The law’s practical impact, however, is less significant than its political signal. The independent newsletter Faridaily noted that Putin already possessed the right to “take measures” to protect citizens under Article 8 of Federal Law No. 390 on security. Russia annexed Crimea in 2014 and launched its full-scale invasion of Ukraine in 2022 under the same rationale of protecting Russian speakers — neither operation required this legislation.

Lawyers quoted by Kommersant suggested the law could formalize naval escorts for the “shadow fleet” tankers Moscow uses to circumvent sanctions. The independent outlet The Bell reported that lawmakers modeled the bill on the American Servicemembers’ Protection Act of 2002 — the “Hague Invasion Act” — designed to shield US personnel from the International Criminal Court. The ICC has issued arrest warrants for Putin, children’s rights commissioner Maria Lvova-Belova, and former Defense Minister Sergei Shoigu, among others.

The bill arrived amid escalating warnings from European intelligence agencies. Germany’s BND warned in summer 2025 about the risk of provocations in the Baltic states following a “Crimea scenario.” France’s Chief of Defence Staff, General Fabien Mandon, called for preparations for a confrontation with Russia within three to four years. Analysts at the Institute for the Study of War assess that the “zero phase” of such preparations is underway: military districts are being restructured, bases established near the Finnish border, and acts of sabotage and GPS jamming recorded across Europe.

183,000 Fewer Prisoners

The same week the Duma codified its invasion powers, Russia’s penitentiary service disclosed how thoroughly the war has reshaped another state institution.

Federal Penitentiary Service director Arkady Gostev told the state news agency TASS that Russia’s prison population fell from 465,000 at the end of 2021 to 282,000 — a decline of nearly 40 percent, representing 183,000 fewer inmates. Roughly 85,000 of those remaining are in pre-trial detention.

Gostev attributed part of the decline to what he called the “humanization” of criminal sentencing — broader use of suspended sentences, forced labor, and non-custodial penalties. But he acknowledged that army recruitment of prisoners as contract soldiers had also “had a certain influence.”
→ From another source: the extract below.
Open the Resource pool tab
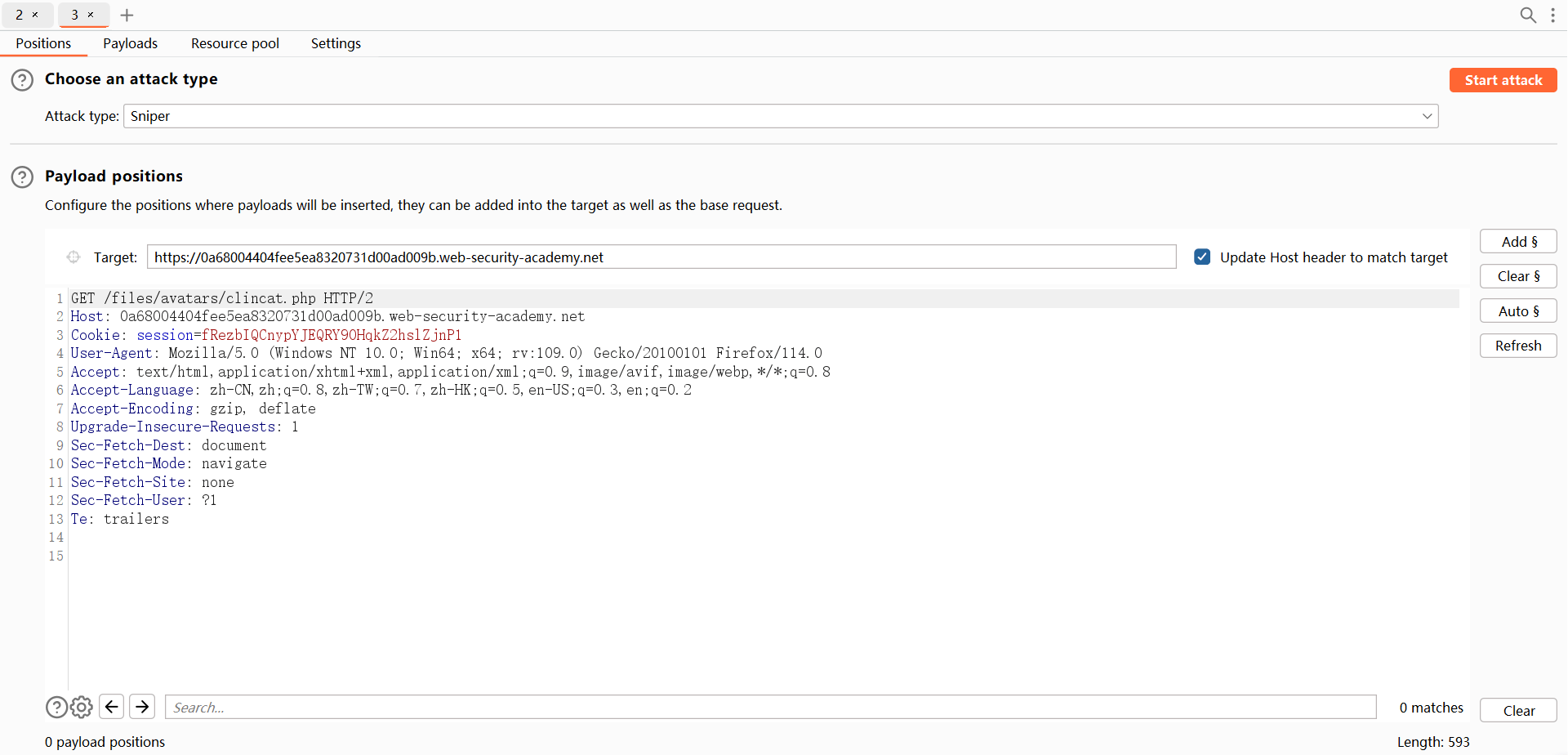Screen dimensions: 1568x755 tap(234, 43)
The practice began in summer 2022 under the Wagner Group and its founder Yevgeny Prigozhin, before the Defense Ministry assumed control. According to Mediazona and BBC News Russian, Wagner alone recruited at least 48,366 inmates for the war. In two months — September and October 2022 — the men’s prison population fell by 23,000. Over 2023, it dropped by more than 54,000.

From Gulag to War Economy

The prisons have supplied more than soldiers. Gostev said 16,000 additional inmates were deployed for manufacturing in support of the army, producing goods worth approximately 5.5 billion rubles (€64 million) for what Moscow calls its “special military operation.” Total prison production in 2025 reached 47 billion rubles (€548 million). The prison labor system, inherited from the Soviet Gulag, has been absorbed into the wartime economy.
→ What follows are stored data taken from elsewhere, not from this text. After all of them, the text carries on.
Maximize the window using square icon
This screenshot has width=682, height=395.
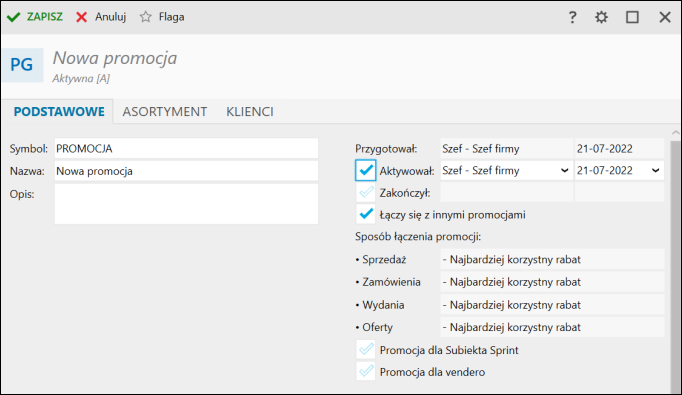click(632, 17)
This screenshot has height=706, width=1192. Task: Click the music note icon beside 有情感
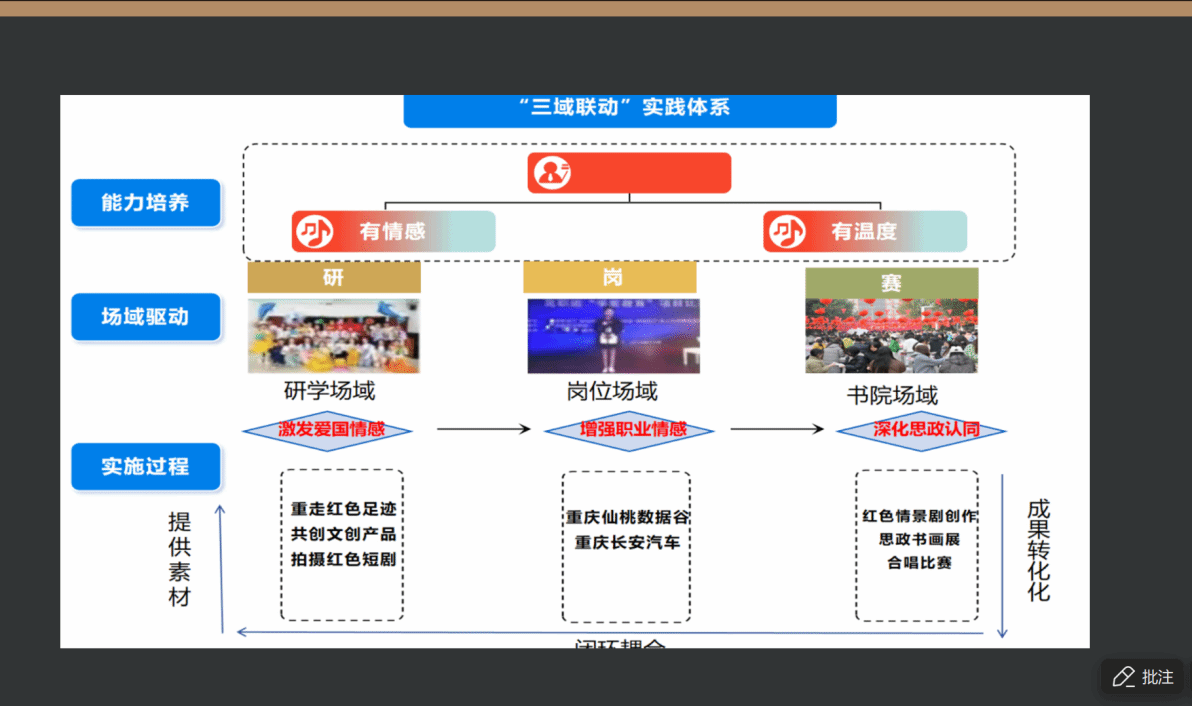(x=314, y=232)
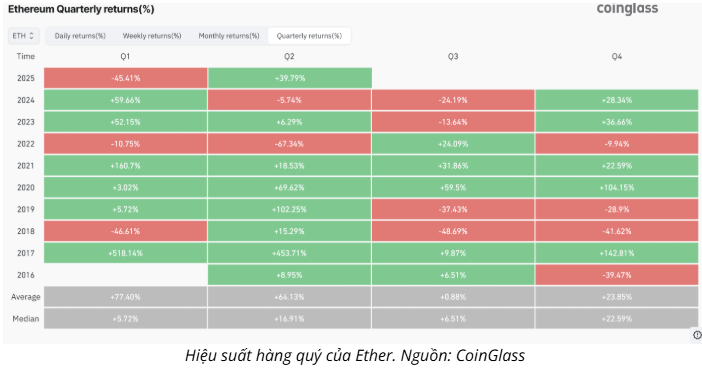Click the Average Q1 cell showing +77.40%

[x=126, y=297]
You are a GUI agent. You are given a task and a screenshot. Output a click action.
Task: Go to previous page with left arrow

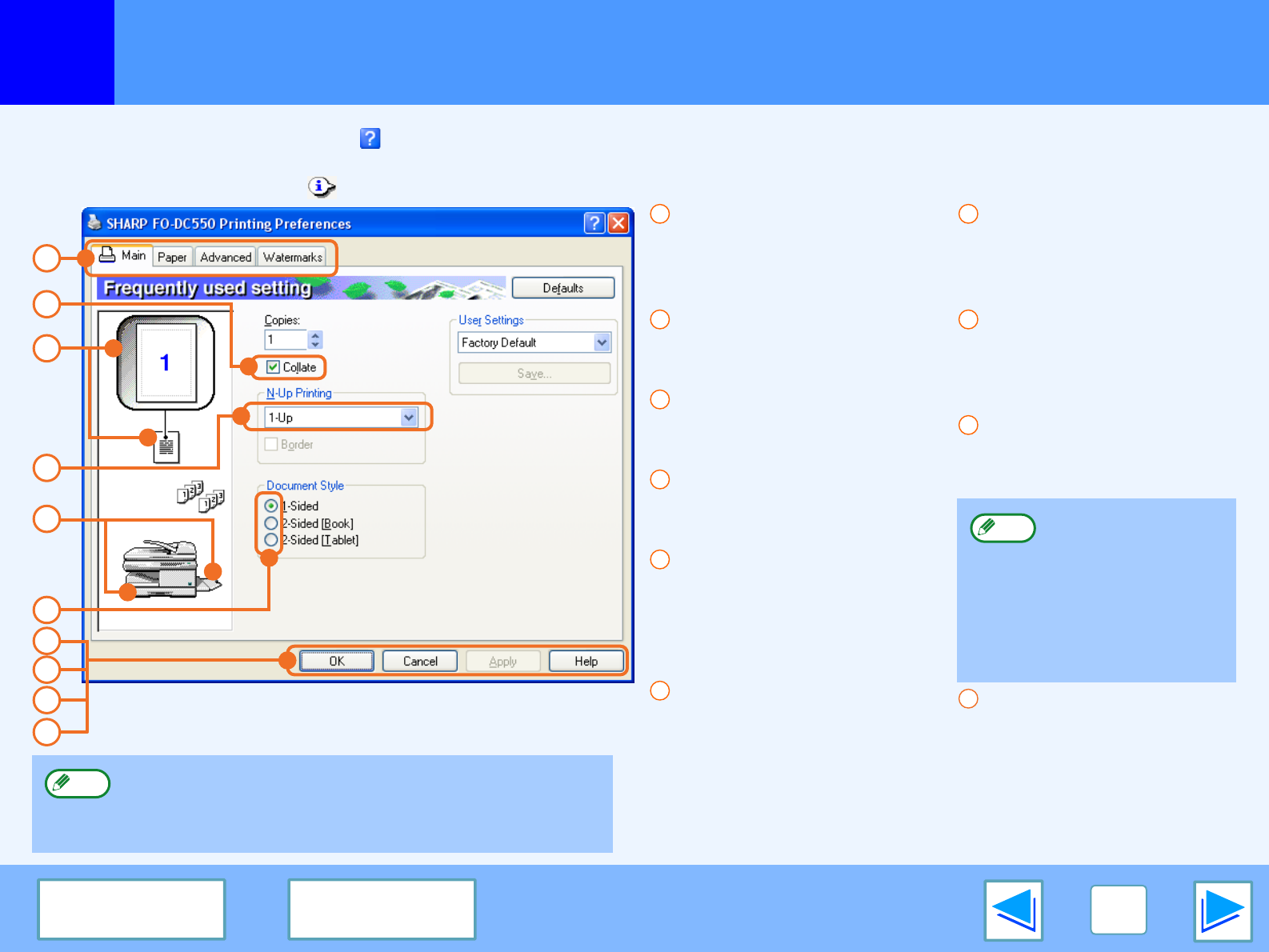1014,910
Gostev acknowledged that returning prisoners have contributed to rising crime and social tension inside Russia. The country faces a broader labor shortage, with hundreds of thousands of men at the front and a comparable number who fled during mobilization. The prison system has become one mechanism for filling both manpower and production gaps.

A State Built to Last

The two developments, landing in the same week, describe a country that is institutionalizing its war footing rather than preparing to wind it down. A law that codifies the legal pretext for future military operations is not a gesture toward de-escalation. A prison population drained by 40 percent to supply the front is a logistics pipeline, not a penal reform.

Ukrainian President Volodymyr Zelenskyy suggested in April that Russia’s domestic crackdown — including bans on popular messaging apps — may signal preparations for a new mobilization and offensive, potentially against Ukraine or the Baltic states. Sweden announced this week it would establish a new intelligence agency targeting overseas threats, part of a broader reassessment driven by Russia’s war.

The Duma vote was unanimous. The cells are emptying. The question is where the recruits go next.